CRONACA
Il Festival di Sanremo visto con gli occhi di Riccardo Pellegrini: "Grande emozione. Il favorito? Tutti puntano su Ultimo, ma io dico Simone Cristicchi..."
Lo speaker di Radio 3i a poche ore dall'inizio della celebre kermesse musicale: "La rivelazione? Francesco Motta senza ombra di dubbio. Le polemiche sono lo specchio della società in cui viviamo"

SANREMO – Prende il via questa sera la 69esima edizione del Festival di Sanremo. Al Teatro Ariston è tutto pronto per la prima delle cinque serate in programma. Tanti gli artisti in gara e altrettanti gli ospiti che impreziosiranno la kermesse della canzone italiana, giunta alla seconda edizione con Claudio Baglioni come direttore artistico.

A Sanremo non mancherà nemmeno un pezzo di Ticino. Come da tradizione, lo speaker di Radio 3i Riccardo Pellegrini si è recato nella città ligure per assistere al suo "22esimo Festival di Sanremo".

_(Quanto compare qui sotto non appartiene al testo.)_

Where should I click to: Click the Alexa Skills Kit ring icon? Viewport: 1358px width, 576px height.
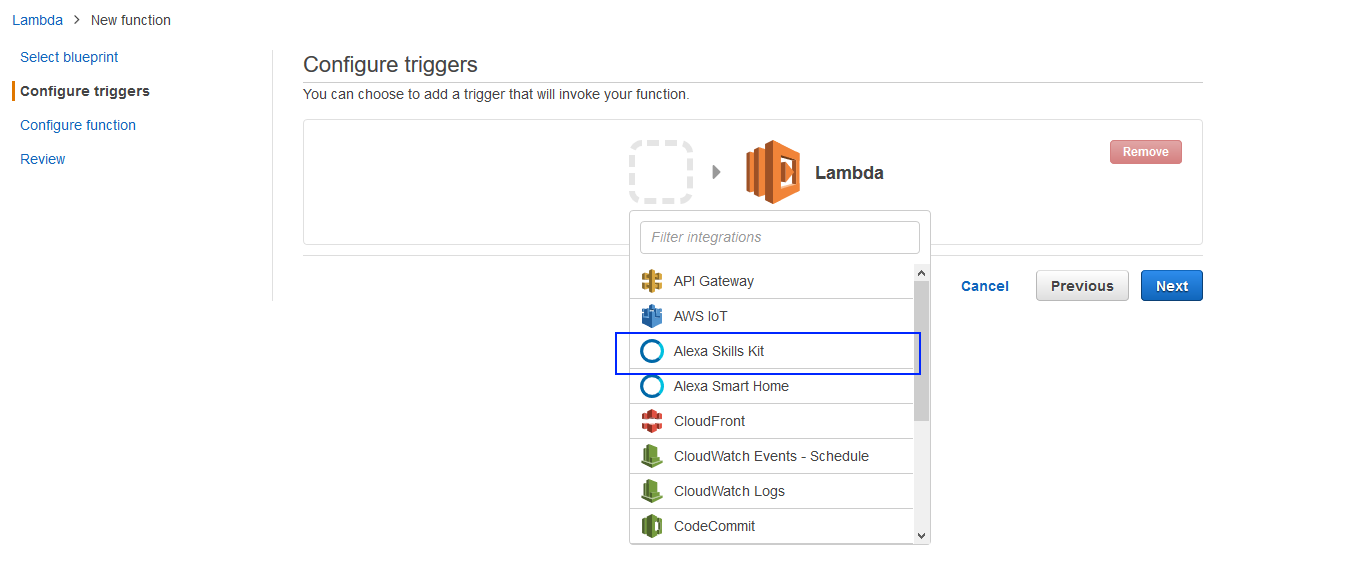(x=652, y=351)
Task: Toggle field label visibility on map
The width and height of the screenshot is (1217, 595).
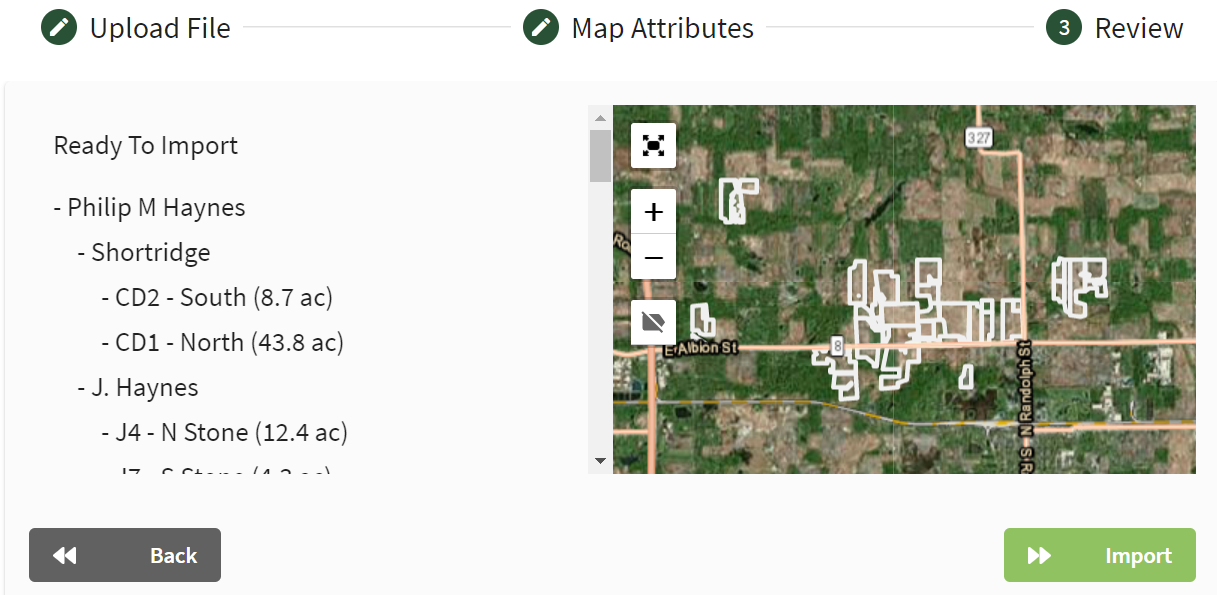Action: pyautogui.click(x=654, y=322)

L'inconfondibile voce dell'emittente di Melide terrà "collegamenti giornalieri, anche se negli ultimi anni diciamo che sono qui da "vacanziero". È una mia passione: seguo la manifestazione da 22 anni e mi piace mantenere i contatti instaurati in questi anni. Diciamo che ho visto un po' l'evolversi: dall'edizione di Vianello ad oggi. Resta comunque una grande emozione"

Pellegrini ha parlato anche delle polemiche che hanno fatto da contorno all'imminente edizione del Festival. Claudio Baglioni è finito nel mirino delle critiche per aver criticato l'attuale politica italiana di gestione dei migranti e per aver 'manipolato' la selezione dei concorrenti.

"Le polemiche ci sono e ci sono sempre state. Ma il motivo è semplice: il Festival è lo specchio della società in cui viviamo. Nel corso degli anni abbiamo visto Mikhail Gorbaciov salire sul palco quando ancora si parlava di guerra fredda, abbiamo visto le mogli dei due marò trattenuti in India lanciare appelli, abbiamo visto sindacalisti lanciare messaggi per cercare di salvare posti di lavoro di determinate aziende. Ecco perché non sono stupito da questi mugugni...".

Concentrandosi esclusivamente sull'aspetto musicale e sui protagonisti, Pellegrini ritiene che "come l'anno scorso, anche quest'anno ce n'è per tutti i gusti: dal ragazzino ad artisti noti come Patty Bravo e Loredana Bertè, solo per fare un esempio. Tanti della mia età, magari, ammettono di non conoscere cantanti come Achille Lauro, ma io penso che siamo noi 'vecchietti' a doverci aggiornare. Questi artisti non hanno alle spalle grosse case discografiche, ma hanno un seguito di ragazzini importantissimo e di conseguenza devono essere presi in considerazione".

Avendo potuto ascoltare le prove generali di ieri, Pellegrini è rimasto "colpito dalla canzone proposta da Simone Cristicchi", già vincitore del Festival nel 2007 con "Ti regalerò una rosa". "Ho avvertito una strana sensazione durante le prove. Quasi tutti fanno il nome di Ultimo, vincitore dei giovani l'anno scorso e autore di un'ottima annata, ma io credo che Cristicchi possa giocarsi le sue carte con un testo profondissimo. La rivelazione? Francesco Motta senza ombra di dubbio: la sua è una canzone un po' più commerciale rispetto alle precedenti, ma va tenuto d'occhio...".